The Oval Strikes Back
Andrea Di Giusto, Alberto Ravagnani, Emina Soljanin
TL;DR
The paper shows how oval geometry in $PG(2,q)$ can be used to design non-systematic generator matrices for $[n,3,n-2]_q$ MDS codes with maximum length $n=m(2,q)$, optimizing the service-rate region (SRR) in distributed storage. It constructs a generator matrix $\mathbf{G}$ such that the minimal recovery sets have size $2$ and the per-object recovery sets $\mathcal{R}_i^2(\mathbf{G})$ partition $[n]$, yielding $\Lambda(\mathbf{G})=\Delta_3(n/2)$ and a constant cost $C(\lambda)=2$. For some $q$, this non-systematic SRR strictly contains the SRR of a systematic generator $\mathbf{S}$ for the same code, and the framework provides an $n/2$-PIR code and a 1S-MLD that can correct up to $t\leq \left\lfloor \frac{n-2}{4} \right\rfloor$ errors.
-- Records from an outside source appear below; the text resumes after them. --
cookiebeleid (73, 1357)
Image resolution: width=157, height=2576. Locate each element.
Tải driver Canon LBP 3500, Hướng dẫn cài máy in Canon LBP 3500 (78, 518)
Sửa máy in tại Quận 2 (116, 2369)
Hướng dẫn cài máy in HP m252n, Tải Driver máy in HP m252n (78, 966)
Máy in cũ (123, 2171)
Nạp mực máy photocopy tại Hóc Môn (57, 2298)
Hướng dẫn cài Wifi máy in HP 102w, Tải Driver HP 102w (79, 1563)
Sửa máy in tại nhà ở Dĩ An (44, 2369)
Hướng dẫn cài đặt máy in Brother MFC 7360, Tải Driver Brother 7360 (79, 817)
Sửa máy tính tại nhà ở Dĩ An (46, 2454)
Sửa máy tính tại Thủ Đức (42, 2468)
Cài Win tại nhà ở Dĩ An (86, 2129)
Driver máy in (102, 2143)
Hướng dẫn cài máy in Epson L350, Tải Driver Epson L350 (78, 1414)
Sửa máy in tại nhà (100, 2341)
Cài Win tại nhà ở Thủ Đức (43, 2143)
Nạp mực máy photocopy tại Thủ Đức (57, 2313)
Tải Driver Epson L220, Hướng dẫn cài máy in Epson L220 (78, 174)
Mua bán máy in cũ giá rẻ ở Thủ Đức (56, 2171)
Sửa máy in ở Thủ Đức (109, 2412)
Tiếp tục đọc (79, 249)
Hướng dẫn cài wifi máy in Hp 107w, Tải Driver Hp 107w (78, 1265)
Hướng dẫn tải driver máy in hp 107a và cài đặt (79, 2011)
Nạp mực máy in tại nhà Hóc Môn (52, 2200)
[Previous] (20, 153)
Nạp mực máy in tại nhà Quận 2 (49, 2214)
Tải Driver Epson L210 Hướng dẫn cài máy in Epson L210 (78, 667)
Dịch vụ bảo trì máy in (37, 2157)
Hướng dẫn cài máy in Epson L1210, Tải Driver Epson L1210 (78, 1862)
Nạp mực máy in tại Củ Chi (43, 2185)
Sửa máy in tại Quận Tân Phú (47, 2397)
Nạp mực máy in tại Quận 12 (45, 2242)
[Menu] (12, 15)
The work links classical finite-geometry objects to practical coding problems and suggests extensions to other geometric configurations.
Abstract
We investigate the applications of ovals in projective planes to distributed storage, with a focus on the Service Rate Region problem. Leveraging the incidence relations between lines and ovals, we describe a class of non-systematic MDS matrices with a large number of small and disjoint recovery sets. For certain parameter choices, the service-rate region of these matrices contains the region of a systematic generator matrix for the same code, yielding better service performance. We further apply our construction to analyze the PIR properties of the considered MDS matrices and present a one-step majority-logic decoding algorithm with strong error-correcting capability. These results highlight how ovals, a classical object in finite geometry, re-emerge as a useful tool in modern coding theory.